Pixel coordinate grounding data
Content starts
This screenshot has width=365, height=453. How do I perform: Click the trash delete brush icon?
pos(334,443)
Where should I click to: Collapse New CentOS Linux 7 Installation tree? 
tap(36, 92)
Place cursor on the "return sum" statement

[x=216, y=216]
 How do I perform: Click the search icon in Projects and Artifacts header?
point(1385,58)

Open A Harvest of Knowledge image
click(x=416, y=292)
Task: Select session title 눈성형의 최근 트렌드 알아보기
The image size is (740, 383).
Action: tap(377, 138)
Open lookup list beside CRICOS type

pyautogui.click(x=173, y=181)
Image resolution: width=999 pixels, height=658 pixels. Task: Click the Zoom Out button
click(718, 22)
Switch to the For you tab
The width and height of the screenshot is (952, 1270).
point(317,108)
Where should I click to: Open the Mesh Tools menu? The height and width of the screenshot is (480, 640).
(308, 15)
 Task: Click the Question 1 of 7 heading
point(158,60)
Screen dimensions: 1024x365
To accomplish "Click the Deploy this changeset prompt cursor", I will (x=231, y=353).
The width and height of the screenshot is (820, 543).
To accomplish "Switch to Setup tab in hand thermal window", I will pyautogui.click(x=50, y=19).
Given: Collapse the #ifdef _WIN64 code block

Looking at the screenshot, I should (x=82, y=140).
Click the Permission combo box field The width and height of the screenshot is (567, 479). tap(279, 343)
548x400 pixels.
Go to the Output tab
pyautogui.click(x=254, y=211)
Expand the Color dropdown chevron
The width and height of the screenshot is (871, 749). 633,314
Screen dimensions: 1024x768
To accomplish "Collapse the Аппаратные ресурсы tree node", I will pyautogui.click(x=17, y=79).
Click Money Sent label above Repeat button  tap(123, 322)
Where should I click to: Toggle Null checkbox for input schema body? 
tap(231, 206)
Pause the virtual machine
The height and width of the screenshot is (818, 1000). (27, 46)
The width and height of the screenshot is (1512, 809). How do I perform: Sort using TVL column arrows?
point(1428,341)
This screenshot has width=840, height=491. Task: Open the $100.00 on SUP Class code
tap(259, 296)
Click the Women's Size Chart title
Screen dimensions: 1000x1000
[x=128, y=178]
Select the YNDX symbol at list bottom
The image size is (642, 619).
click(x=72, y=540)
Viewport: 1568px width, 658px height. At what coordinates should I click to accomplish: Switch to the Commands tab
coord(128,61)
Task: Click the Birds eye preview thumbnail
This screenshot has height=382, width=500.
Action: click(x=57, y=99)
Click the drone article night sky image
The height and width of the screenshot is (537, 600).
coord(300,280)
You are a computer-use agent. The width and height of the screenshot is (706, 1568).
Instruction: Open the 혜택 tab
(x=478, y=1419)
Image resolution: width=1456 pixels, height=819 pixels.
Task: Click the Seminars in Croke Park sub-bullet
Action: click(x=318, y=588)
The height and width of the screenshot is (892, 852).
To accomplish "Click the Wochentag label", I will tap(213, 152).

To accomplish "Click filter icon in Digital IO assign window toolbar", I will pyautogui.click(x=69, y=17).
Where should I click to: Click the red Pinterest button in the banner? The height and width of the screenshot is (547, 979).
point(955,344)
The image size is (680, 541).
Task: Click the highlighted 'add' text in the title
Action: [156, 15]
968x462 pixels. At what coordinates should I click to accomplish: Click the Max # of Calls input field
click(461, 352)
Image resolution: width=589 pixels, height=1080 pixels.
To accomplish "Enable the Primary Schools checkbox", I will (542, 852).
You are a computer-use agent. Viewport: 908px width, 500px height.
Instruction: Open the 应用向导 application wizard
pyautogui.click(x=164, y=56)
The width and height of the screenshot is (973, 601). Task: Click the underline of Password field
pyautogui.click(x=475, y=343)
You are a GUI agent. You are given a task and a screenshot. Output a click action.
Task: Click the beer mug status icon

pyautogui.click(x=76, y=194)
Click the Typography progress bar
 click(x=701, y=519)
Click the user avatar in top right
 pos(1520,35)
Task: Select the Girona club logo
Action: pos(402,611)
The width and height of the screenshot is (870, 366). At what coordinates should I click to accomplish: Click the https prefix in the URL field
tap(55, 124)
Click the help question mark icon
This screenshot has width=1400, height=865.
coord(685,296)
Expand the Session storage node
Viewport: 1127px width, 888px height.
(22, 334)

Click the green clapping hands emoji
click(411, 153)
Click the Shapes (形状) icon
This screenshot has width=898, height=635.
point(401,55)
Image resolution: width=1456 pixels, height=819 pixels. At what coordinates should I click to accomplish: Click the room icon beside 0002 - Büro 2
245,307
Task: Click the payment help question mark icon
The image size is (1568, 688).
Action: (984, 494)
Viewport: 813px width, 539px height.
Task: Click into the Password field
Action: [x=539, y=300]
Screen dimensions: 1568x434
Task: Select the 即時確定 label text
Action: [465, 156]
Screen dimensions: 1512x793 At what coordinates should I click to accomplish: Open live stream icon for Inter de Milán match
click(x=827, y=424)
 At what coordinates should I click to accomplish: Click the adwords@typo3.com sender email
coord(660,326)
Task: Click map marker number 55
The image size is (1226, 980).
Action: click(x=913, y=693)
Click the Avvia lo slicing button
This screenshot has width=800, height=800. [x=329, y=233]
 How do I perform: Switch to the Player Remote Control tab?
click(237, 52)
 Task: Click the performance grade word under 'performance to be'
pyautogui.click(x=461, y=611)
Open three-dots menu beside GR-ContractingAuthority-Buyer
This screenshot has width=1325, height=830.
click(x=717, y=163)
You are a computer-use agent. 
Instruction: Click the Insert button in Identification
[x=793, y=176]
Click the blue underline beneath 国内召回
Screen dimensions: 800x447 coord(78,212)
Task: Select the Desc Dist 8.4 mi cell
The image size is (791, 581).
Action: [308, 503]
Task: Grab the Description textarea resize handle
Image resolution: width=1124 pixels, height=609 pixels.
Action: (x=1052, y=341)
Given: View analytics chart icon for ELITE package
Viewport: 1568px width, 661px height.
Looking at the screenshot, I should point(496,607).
Content ends
Task to carry out - The records above must each be restated exactly as they stand.

Problem solution -
This screenshot has width=365, height=453. How do I perform: Click the trash delete brush icon?
pos(334,443)
Where should I click to: Collapse New CentOS Linux 7 Installation tree? 
tap(36, 92)
Place cursor on the "return sum" statement

[x=216, y=216]
 How do I perform: Click the search icon in Projects and Artifacts header?
point(1385,58)

Open A Harvest of Knowledge image
click(x=416, y=292)
Task: Select session title 눈성형의 최근 트렌드 알아보기
The image size is (740, 383).
Action: tap(377, 138)
Open lookup list beside CRICOS type

pyautogui.click(x=173, y=181)
Image resolution: width=999 pixels, height=658 pixels. Task: Click the Zoom Out button
click(718, 22)
Switch to the For you tab
The width and height of the screenshot is (952, 1270).
point(317,108)
Where should I click to: Open the Mesh Tools menu? The height and width of the screenshot is (480, 640).
(308, 15)
 Task: Click the Question 1 of 7 heading
point(158,60)
Screen dimensions: 1024x365
To accomplish "Click the Deploy this changeset prompt cursor", I will (x=231, y=353).
The width and height of the screenshot is (820, 543).
To accomplish "Switch to Setup tab in hand thermal window", I will pyautogui.click(x=50, y=19).
Given: Collapse the #ifdef _WIN64 code block

Looking at the screenshot, I should (x=82, y=140).
Click the Permission combo box field The width and height of the screenshot is (567, 479). tap(279, 343)
548x400 pixels.
Go to the Output tab
pyautogui.click(x=254, y=211)
Expand the Color dropdown chevron
The width and height of the screenshot is (871, 749). 633,314
Screen dimensions: 1024x768
To accomplish "Collapse the Аппаратные ресурсы tree node", I will pyautogui.click(x=17, y=79).
Click Money Sent label above Repeat button  tap(123, 322)
Where should I click to: Toggle Null checkbox for input schema body? 
tap(231, 206)
Pause the virtual machine
The height and width of the screenshot is (818, 1000). (27, 46)
The width and height of the screenshot is (1512, 809). How do I perform: Sort using TVL column arrows?
point(1428,341)
This screenshot has width=840, height=491. Task: Open the $100.00 on SUP Class code
tap(259, 296)
Click the Women's Size Chart title
Screen dimensions: 1000x1000
[x=128, y=178]
Select the YNDX symbol at list bottom
The image size is (642, 619).
click(x=72, y=540)
Viewport: 1568px width, 658px height. At what coordinates should I click to accomplish: Switch to the Commands tab
coord(128,61)
Task: Click the Birds eye preview thumbnail
This screenshot has height=382, width=500.
Action: click(x=57, y=99)
Click the drone article night sky image
The height and width of the screenshot is (537, 600).
coord(300,280)
You are a computer-use agent. The width and height of the screenshot is (706, 1568).
Instruction: Open the 혜택 tab
(x=478, y=1419)
Image resolution: width=1456 pixels, height=819 pixels.
Task: Click the Seminars in Croke Park sub-bullet
Action: click(x=318, y=588)
The height and width of the screenshot is (892, 852).
To accomplish "Click the Wochentag label", I will tap(213, 152).

To accomplish "Click filter icon in Digital IO assign window toolbar", I will pyautogui.click(x=69, y=17).
Where should I click to: Click the red Pinterest button in the banner? The height and width of the screenshot is (547, 979).
point(955,344)
The image size is (680, 541).
Task: Click the highlighted 'add' text in the title
Action: [156, 15]
968x462 pixels. At what coordinates should I click to accomplish: Click the Max # of Calls input field
click(461, 352)
Image resolution: width=589 pixels, height=1080 pixels.
To accomplish "Enable the Primary Schools checkbox", I will (542, 852).
You are a computer-use agent. Viewport: 908px width, 500px height.
Instruction: Open the 应用向导 application wizard
pyautogui.click(x=164, y=56)
The width and height of the screenshot is (973, 601). Task: Click the underline of Password field
pyautogui.click(x=475, y=343)
You are a GUI agent. You are given a task and a screenshot. Output a click action.
Task: Click the beer mug status icon

pyautogui.click(x=76, y=194)
Click the Typography progress bar
 click(x=701, y=519)
Click the user avatar in top right
 pos(1520,35)
Task: Select the Girona club logo
Action: pos(402,611)
The width and height of the screenshot is (870, 366). At what coordinates should I click to accomplish: Click the https prefix in the URL field
tap(55, 124)
Click the help question mark icon
This screenshot has width=1400, height=865.
coord(685,296)
Expand the Session storage node
Viewport: 1127px width, 888px height.
(22, 334)

Click the green clapping hands emoji
click(411, 153)
Click the Shapes (形状) icon
This screenshot has width=898, height=635.
point(401,55)
Image resolution: width=1456 pixels, height=819 pixels. At what coordinates should I click to accomplish: Click the room icon beside 0002 - Büro 2
245,307
Task: Click the payment help question mark icon
The image size is (1568, 688).
Action: (984, 494)
Viewport: 813px width, 539px height.
Task: Click into the Password field
Action: [x=539, y=300]
Screen dimensions: 1568x434
Task: Select the 即時確定 label text
Action: [465, 156]
Screen dimensions: 1512x793 At what coordinates should I click to accomplish: Open live stream icon for Inter de Milán match
click(x=827, y=424)
 At what coordinates should I click to accomplish: Click the adwords@typo3.com sender email
coord(660,326)
Task: Click map marker number 55
The image size is (1226, 980).
Action: click(x=913, y=693)
Click the Avvia lo slicing button
This screenshot has width=800, height=800. [x=329, y=233]
 How do I perform: Switch to the Player Remote Control tab?
click(237, 52)
 Task: Click the performance grade word under 'performance to be'
pyautogui.click(x=461, y=611)
Open three-dots menu beside GR-ContractingAuthority-Buyer
This screenshot has width=1325, height=830.
click(x=717, y=163)
You are a computer-use agent. 
Instruction: Click the Insert button in Identification
[x=793, y=176]
Click the blue underline beneath 国内召回
Screen dimensions: 800x447 coord(78,212)
Task: Select the Desc Dist 8.4 mi cell
The image size is (791, 581).
Action: [308, 503]
Task: Grab the Description textarea resize handle
Image resolution: width=1124 pixels, height=609 pixels.
Action: (x=1052, y=341)
Given: View analytics chart icon for ELITE package
Viewport: 1568px width, 661px height.
Looking at the screenshot, I should point(496,607).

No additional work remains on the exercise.